CDC researchers have developed methods of producing unlimited quantities of Group-C (GpC) rotavirus antigens. GpC rotaviruses are a major, worldwide cause of acute gastroenteritis in children and adults that is distinct from Group-A rotavirus. However, GpC rotaviruses cannot be grown in culture, resulting in a lack of tools for detection and treatment of GpC rotavirus disease.

CDC researchers have developed specific Respiratory Syncytial Virus (RSV) immunogens for use in the development of RSV-directed vaccines and therapeutics. RSV is the most common cause of serious respiratory disease in infants and young children and an important cause of disease in the elderly. To date, efforts to make a mutually safe and effective vaccine have been largely unsuccessful.

CDC researchers have developed a multiplexed diagnostic assay for sensitive detection and distinction between viral group members based on the presence/absence of infection-generated antibodies within a clinical serum sample. For example, this assay can be used for rapid discrimination of a clinical unknown as specifically a West Nile or St. Louis encephalitis viral infection. This is particularly beneficial as these two viruses are typically difficult to distinguish by standard serological assays.

This new technique uses microsphere/microbead-based flow-analysis as a platform.

This CDC developed optimization technology allows one to characterize the behavior of the coefficient of variation (CV) for a range of mass spectrometer machine settings. Surface-enhanced laser desorption/ionization (SELDI) and matrix-assisted laser desorption/ionization (MALDI) are used for the early detection of numerous diseases, for example cervical cancer . A critical step in the analytical process is the optimization of experiment and machine settings to ensure the best possible reproducibility of results, as measured by the CV.

This CDC developed invention pertains to Streptococcus pneumoniae protein "pneumococcal fimbrial protein A (PfpA)," as well as the encoding pfpA gene. S. pneumoniae linked pneumococcal disease is prevalent among the very young, the elderly and also immunocompromised individuals. This invention covers the breadth of directly PfpA-related technology that might be employed for development of diagnostic tests for S. pneumoniae and/or vaccines directed against the pathogen.

This CDC developed invention identifies an assay for extremely fast and sensitive detection of Bacillus anthracis lethal toxin (LTx), the toxin responsible for the lethal effects of anthrax infection. This assay has already been successfully tested in animals and will allow for early detection of anthrax exposure and screening of lethal factors to monitor anthrax toxicity, for example for vaccine trial candidates.

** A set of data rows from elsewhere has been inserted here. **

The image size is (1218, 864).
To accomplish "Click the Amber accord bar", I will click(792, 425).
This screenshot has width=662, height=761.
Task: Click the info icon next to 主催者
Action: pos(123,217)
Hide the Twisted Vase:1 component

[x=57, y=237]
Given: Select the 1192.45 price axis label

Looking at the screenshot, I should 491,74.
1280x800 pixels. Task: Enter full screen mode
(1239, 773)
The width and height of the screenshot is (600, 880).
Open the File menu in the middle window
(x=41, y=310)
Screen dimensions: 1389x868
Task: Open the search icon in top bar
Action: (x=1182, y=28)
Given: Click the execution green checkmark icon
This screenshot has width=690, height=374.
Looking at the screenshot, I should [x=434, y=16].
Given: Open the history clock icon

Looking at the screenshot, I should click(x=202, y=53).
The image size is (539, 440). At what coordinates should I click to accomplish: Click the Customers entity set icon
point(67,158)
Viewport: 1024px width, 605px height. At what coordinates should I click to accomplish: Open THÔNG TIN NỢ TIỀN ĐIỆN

CDC researchers have developed technology that consists of a simple and inexpensive technique for creating fluorescent labeled primers for nucleic acid amplification. Fluorescent chemical-labeled probes and primers are extensively used in clinical and research laboratories for rapid, real-time detection and identification of microbes and genetic sequences. During nucleic acid amplification, the "UniFluor" primer is incorporated into newly synthesized double stranded DNA.